Yes, there are plenty of cities in America that don’t have NFL teams, and kids still grow up to be NFL players. But when you remove not one but two professional teams from an area as large as Los Angeles, the ramifications can be immense.
Because USC and UCLA have strong college programs, they helped keep interest in football locally and made dreams come true even — if kids didn’t get the chance to see an NFL game live.
“You rely on the college team and being the best in your city and high school,” said Malik Jackson, a defensive tackle for the Jacksonville Jaguars who played at Lake Balboa Birmingham High. “Not having an NFL team didn’t bother me. It made me hungry to be on a team.”
Players who made it to the NFL remember being inspired to follow the paths of some of their favorite high school and college players, such as Keyshawn Johnson (Dorsey High, USC), Clay Matthews (Agoura, USC), Robert Woods (Gardena Serra, USC), DeSean Jackson (Long Beach Poly, California), De’Anthony Thomas (Crenshaw, Oregon) and Anthony Barr (Loyola, UCLA).
“We came out and wanted to live our dreams and motivate kids that they could get there, whether they were at Birmingham, Oaks Christian or Taft,” Jackson said. “We did inspire others.”
There’s no denying the impact of having an NFL team visit your city. Ryan Griffin, a backup quarterback with the Tampa Bay Buccaneers and a graduate of West Hills Chaminade High, played basketball as a child. But he also became a big Dallas Cowboys fan. The Cowboys had a training camp in Oxnard.
“I followed on TV,” he said. “I went to Cowboy training camp all the time. My mom is from Dallas. She brainwashed me. For my 10th birthday, I got to watch Cowboys-Packers, Troy Aikman vs. Brett Favre.”
And now, NFL players who grew up in Los Angeles will be able to play in front of family and friends.
“Getting to play the Rams and Chargers, it’s going to be great for my family,” Smith-Schuster said.
The Rams and Chargers both should have strong community outreach programs. The Rams last season donated equipment to the Los Angeles Unified School District and sponsored a seven-on-seven high school tournament. They also are sponsoring a pilot program creating an academic challenge among the football teams at Crenshaw, Eagle Rock, Fairfax and San Fernando highs.
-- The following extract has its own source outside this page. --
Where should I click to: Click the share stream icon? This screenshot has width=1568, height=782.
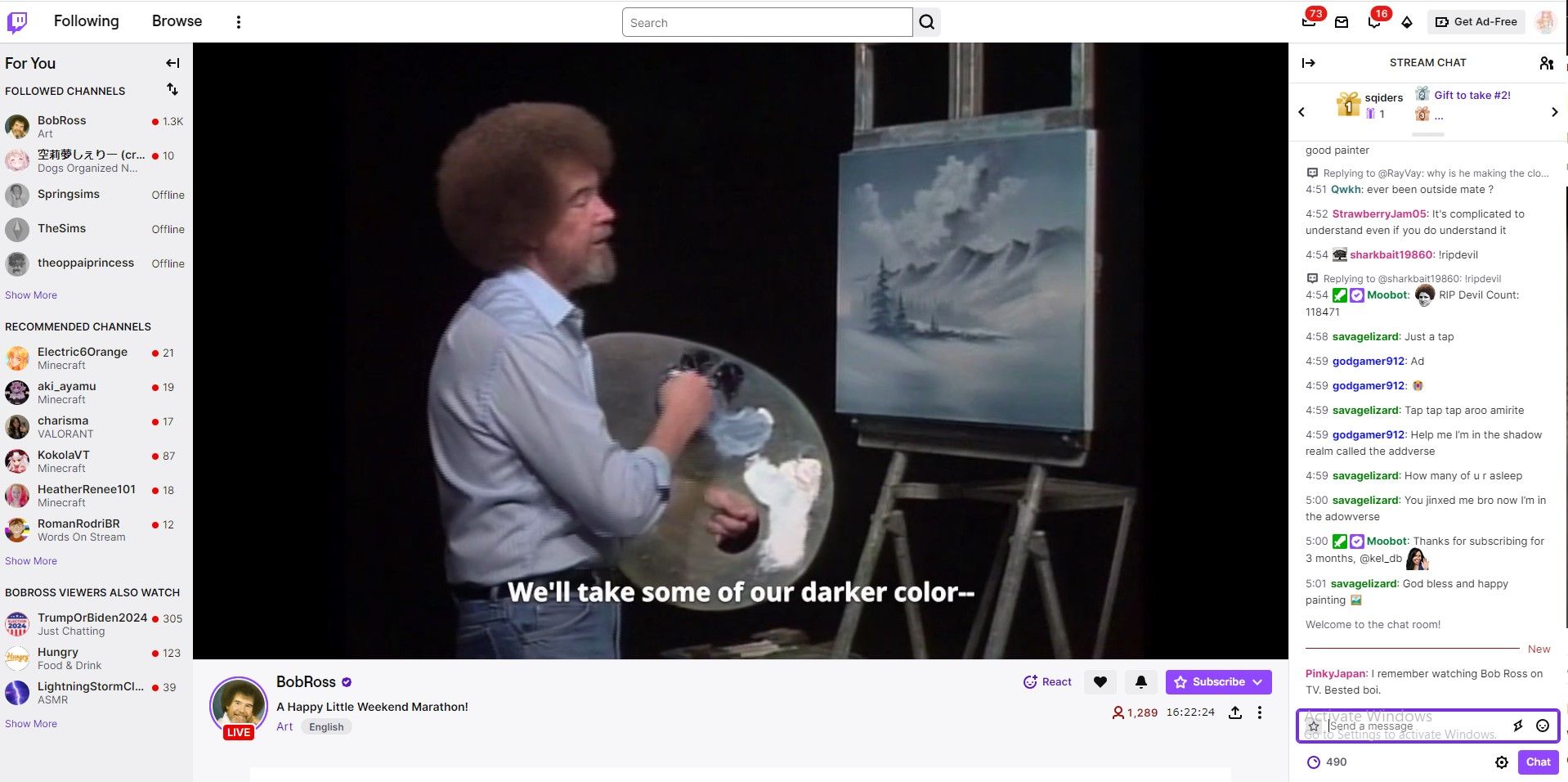pyautogui.click(x=1234, y=712)
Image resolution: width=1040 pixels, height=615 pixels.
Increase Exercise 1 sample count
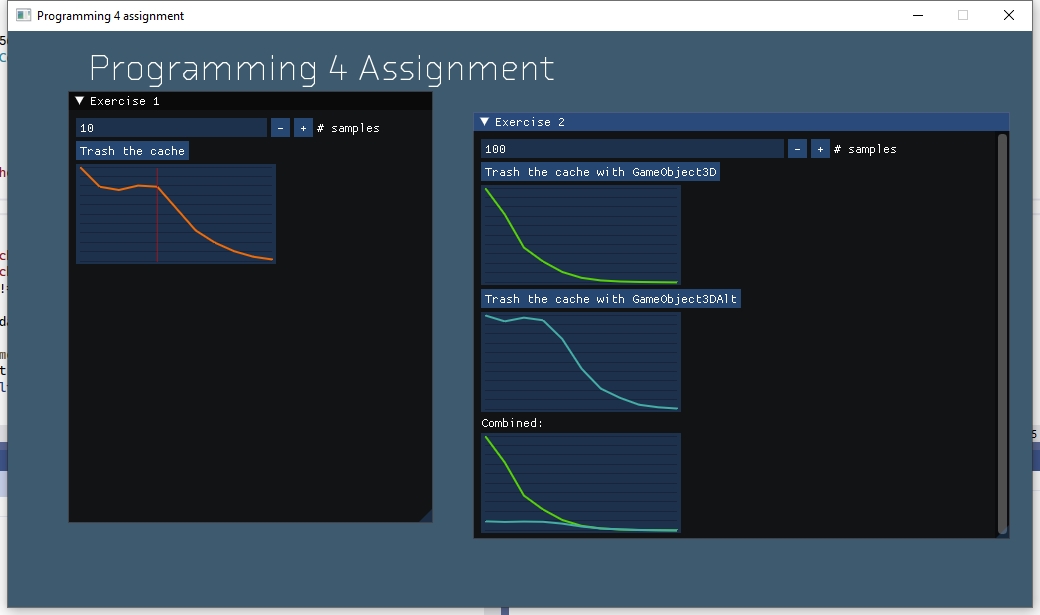click(x=303, y=128)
Both NFL teams are honoring high school coaches of the week.
The biggest wish list item among high school coaches is for the pro teams to hold clinics to show them training methods.
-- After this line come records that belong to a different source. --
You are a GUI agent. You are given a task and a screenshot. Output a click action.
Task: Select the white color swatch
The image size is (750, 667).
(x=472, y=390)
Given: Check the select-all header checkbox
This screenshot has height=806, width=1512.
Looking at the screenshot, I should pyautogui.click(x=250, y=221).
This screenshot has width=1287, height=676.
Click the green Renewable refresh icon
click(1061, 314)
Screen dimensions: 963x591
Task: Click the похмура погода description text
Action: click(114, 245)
“I’m not sure how big the NFL presence was before,” Griffin said. “I know cities that do have NFL teams, they do a great job mentoring. There will be tons of kids benefiting from having teams here.”
At least one high school player has his own brother to serve as an NFL role model. That would be Chaminade’s Mac Griffin, Ryan’s younger brother.
In Los Angeles, nothing is simple when it comes to deciding which pro team to root for. The Raiders left in 1994 but still have a large following.
“It’s hard to go against the Giants, but I’m going to pick a game and go watch,” Smith said. “In my heart, I bleed blue.”